The liter is a little odd in that it is a named volume in a system that technically doesn’t need one. Once you define a unit of length, like the meter, you have by extension an area measure, the square meter; and a volume measure, the cubic meter. But as you point out, this leads to a volume that is inconveniently large for many purposes, and so we prefer the liter, which is one thousandth of that. If the makers of the system had been perfectly logical, they might have seen they could assign a name to the cubic meter, and then use prefixes to derive more comfortable units. What we call a liter might have been a milliliter. It is as though the word contains an implicit conversion factor. But in common practice this causes no problems, even if scientists and engineers need to keep it in mind for certain conversions. And when such questions arise, the factor is always 1000.
You mentioned the hectare. I’ve just realized that while the metric system has a named unit for a small volume, the liter, it has no similarly named unit for a small area. I think this is true of the imperial “system” as well: there is a ridiculous number of volume measures, but it isn’t until you get to the acre, and land measurement, that anyone apparently felt the need for a named area measure. The more I learn about the hectare, the less i like it. The prefix hecto- seems to have melted into the word, but because it’s an area measure, the implied factor is 10,000 rather than 100. Among other awkwardness, this means that the square meter was actually considered to be a “centiare” at one time. And a kilohectare implies a factor of 10^7. My fervent recommendation is to use square meters for house lots to city blocks, square kilometers for counties to continents — and try to forget the hectare ever existed. Apparently, it isn’t even an official unit.
In 1922, a pro metric group quoted from The United States Military “Metric” Manual set of units in their book World Metric Standardization. Along with meter, liter, and gram it also had the Are which it claimed was the normalized metric unit of area. The do not say what size the are is other than unity. The Encyclopeadia Britannica online defines it as:
are, basic unit of area in the metric system, equal to 100 square metres and the equivalent of 0.0247 acre. Its multiple, the hectare (equal to 100 ares), is the principal unit of land measurement for most of the world.
As Sven rightly points out, why on earth didn’t we just have the unit of area as one square meter? We could have a kiloare as 1000 square meters and go from there. The introduction of hectare only seems to complicate and de-simplify metric. From my standpoint, it’s another example of why we need to demphasize and possibly eliminate the “prefix cluster around unity.” One square meter is the basis of the A series papers (i.e.
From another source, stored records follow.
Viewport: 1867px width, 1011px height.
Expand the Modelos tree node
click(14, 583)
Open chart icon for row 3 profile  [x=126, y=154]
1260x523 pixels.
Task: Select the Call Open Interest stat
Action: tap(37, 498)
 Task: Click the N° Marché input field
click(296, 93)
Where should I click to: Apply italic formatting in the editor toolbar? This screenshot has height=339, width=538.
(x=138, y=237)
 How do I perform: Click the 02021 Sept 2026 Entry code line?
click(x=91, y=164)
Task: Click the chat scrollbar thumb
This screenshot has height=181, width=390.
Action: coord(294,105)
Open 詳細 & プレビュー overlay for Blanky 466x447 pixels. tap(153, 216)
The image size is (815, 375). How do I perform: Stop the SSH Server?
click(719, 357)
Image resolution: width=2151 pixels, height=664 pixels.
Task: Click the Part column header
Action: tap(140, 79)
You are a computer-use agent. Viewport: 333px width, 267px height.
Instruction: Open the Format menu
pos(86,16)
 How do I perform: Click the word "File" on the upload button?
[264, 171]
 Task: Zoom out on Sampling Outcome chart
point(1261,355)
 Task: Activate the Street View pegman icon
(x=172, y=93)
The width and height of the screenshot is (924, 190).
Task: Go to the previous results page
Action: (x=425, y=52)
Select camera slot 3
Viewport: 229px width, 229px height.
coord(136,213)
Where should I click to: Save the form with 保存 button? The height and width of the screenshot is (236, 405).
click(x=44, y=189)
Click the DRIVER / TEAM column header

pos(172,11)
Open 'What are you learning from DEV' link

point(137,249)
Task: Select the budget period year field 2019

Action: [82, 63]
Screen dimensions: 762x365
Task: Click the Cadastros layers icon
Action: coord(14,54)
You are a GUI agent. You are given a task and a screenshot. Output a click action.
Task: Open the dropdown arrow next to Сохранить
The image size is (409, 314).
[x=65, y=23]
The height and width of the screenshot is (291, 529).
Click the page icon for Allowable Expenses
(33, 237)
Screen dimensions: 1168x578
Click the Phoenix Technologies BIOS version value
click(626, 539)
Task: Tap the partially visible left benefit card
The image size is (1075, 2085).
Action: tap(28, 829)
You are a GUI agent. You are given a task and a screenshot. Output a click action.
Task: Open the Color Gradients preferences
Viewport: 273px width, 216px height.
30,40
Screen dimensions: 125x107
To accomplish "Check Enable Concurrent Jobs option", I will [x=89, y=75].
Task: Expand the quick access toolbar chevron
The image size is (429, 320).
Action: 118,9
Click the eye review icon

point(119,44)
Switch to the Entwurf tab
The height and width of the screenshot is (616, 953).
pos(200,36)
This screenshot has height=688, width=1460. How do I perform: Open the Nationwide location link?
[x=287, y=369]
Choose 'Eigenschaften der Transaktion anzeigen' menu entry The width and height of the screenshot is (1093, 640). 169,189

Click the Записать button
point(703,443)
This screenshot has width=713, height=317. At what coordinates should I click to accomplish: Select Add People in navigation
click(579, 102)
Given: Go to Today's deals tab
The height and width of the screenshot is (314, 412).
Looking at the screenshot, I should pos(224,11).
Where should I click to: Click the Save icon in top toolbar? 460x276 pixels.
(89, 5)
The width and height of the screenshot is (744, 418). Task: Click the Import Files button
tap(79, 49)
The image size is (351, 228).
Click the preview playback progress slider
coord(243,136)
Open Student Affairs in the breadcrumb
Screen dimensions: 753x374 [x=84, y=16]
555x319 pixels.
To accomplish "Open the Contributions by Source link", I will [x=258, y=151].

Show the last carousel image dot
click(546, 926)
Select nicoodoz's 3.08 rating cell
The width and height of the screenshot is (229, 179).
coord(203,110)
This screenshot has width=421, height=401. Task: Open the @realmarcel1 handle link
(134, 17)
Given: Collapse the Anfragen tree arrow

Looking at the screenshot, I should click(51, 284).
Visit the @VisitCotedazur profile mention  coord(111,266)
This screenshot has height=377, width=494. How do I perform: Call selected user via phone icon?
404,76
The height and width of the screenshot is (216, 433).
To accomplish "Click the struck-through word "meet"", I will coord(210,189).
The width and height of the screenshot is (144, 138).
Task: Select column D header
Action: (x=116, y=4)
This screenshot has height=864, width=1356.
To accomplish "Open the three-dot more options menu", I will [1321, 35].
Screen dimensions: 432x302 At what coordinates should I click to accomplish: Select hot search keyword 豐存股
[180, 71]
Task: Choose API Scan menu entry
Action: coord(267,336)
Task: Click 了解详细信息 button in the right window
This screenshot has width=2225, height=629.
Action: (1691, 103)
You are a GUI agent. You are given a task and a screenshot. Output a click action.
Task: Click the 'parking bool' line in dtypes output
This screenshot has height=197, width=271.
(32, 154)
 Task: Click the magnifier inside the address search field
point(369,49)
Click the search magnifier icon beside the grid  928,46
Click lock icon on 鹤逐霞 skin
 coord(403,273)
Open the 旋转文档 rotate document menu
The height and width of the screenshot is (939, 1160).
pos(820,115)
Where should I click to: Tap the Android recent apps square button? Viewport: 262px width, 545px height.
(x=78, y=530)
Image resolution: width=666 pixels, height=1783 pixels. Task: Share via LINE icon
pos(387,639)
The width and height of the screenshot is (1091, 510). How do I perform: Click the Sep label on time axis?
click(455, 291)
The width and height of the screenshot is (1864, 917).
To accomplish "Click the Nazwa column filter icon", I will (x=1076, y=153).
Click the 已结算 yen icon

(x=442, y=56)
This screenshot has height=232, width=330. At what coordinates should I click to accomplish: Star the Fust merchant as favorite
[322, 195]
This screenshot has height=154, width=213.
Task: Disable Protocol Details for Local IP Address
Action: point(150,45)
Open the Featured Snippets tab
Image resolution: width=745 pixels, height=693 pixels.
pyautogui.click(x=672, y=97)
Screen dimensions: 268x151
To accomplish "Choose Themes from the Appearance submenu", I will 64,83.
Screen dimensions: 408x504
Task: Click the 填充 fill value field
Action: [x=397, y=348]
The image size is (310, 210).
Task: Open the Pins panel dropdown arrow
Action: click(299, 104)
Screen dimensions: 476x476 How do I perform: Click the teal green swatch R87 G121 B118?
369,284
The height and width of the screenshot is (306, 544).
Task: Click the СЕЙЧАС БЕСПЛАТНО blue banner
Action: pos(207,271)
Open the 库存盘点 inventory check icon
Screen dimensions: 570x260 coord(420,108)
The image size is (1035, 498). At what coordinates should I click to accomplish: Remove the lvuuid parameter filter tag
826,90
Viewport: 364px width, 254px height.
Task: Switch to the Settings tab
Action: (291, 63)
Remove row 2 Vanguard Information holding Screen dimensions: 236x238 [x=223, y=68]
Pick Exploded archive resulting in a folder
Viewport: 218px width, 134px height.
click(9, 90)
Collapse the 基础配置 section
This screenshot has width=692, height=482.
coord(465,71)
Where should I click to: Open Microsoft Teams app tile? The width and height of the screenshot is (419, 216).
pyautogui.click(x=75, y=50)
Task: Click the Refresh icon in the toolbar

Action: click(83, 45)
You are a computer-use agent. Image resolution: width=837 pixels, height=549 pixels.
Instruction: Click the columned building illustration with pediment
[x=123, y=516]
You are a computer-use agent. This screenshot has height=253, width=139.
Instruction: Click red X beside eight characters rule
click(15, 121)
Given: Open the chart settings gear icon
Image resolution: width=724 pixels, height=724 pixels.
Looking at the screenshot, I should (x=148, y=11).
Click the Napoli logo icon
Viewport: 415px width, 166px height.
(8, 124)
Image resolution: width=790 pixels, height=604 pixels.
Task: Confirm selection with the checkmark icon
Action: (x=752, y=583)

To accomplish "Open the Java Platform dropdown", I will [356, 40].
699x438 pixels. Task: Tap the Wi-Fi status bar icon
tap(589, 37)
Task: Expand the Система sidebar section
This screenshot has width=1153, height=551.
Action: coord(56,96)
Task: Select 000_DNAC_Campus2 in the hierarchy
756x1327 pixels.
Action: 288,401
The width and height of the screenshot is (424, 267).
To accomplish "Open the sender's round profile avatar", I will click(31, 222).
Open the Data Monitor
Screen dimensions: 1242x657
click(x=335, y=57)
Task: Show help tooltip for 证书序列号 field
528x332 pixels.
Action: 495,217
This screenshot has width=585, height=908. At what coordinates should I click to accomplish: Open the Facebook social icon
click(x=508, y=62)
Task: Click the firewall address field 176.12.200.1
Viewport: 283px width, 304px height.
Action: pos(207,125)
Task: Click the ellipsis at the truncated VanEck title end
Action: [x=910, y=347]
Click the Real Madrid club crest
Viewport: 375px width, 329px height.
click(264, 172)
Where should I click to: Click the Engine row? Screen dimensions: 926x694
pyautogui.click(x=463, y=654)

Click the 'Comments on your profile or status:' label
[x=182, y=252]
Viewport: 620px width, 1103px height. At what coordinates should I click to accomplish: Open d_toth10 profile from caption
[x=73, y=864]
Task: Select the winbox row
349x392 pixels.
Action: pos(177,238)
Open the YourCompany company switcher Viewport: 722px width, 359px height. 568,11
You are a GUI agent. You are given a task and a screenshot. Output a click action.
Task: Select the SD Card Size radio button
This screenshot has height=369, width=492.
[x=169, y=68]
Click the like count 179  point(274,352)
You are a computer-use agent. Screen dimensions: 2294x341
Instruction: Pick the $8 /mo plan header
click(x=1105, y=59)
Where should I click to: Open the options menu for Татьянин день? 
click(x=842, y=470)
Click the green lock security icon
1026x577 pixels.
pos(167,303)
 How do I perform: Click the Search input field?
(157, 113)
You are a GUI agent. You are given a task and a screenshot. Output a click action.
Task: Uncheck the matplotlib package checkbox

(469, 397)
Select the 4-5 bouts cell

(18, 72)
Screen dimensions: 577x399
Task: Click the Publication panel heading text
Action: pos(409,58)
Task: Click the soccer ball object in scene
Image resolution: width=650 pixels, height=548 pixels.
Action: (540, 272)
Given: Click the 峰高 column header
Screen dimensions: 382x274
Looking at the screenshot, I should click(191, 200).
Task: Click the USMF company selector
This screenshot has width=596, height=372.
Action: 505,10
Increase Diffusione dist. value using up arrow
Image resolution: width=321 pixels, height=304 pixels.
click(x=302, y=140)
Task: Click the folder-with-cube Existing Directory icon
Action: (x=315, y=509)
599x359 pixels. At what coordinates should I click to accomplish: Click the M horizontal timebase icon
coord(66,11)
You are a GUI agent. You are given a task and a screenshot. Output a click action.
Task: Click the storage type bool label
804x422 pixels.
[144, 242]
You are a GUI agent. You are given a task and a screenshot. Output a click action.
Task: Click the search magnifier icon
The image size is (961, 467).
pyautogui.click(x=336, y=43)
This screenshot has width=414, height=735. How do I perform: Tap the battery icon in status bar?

A0), why not also for metric in general?
It also struck a chord with me that linguistic teachers might me more enamored with the prefixes than math and science teachers. Looking back, that was my personal experience.
The Metric Maven
As a Professional Metrologist having had my start in the U.S Navy, Your website has interested me on many levels. All of my working standards are derived from the “SI” units. Metric is standard practice all over the world, until you get to the United States. (I have to do conversions on a daily basis… My head hurts just thinking about it.)
The problem with the metric system is the discrimination at both large and small measurement increments outside of the meter. Size jumps too much for most people (Americans’) to feel comfortable. As an example we have 3 feet or a yard to describe the same length as a meter, because of this I feel that this is about the practical applications in the way we deal with describing everyday objects to each other. If I have a fish that is 2 feet long we get a mental picture of it immediately. That same fish is (approx.) 61 centimeters, thus making the same description sound much bigger… Just a fish tale…
We can call any distance or length any name we want then, describe it. Have a reliable easy method of reproducing it. The issue is how well does it work in relating to the natural world around us. Individuals in power have been creating this type of system since mankind began trying to describe things to others.
Cheers – with a pint in hand.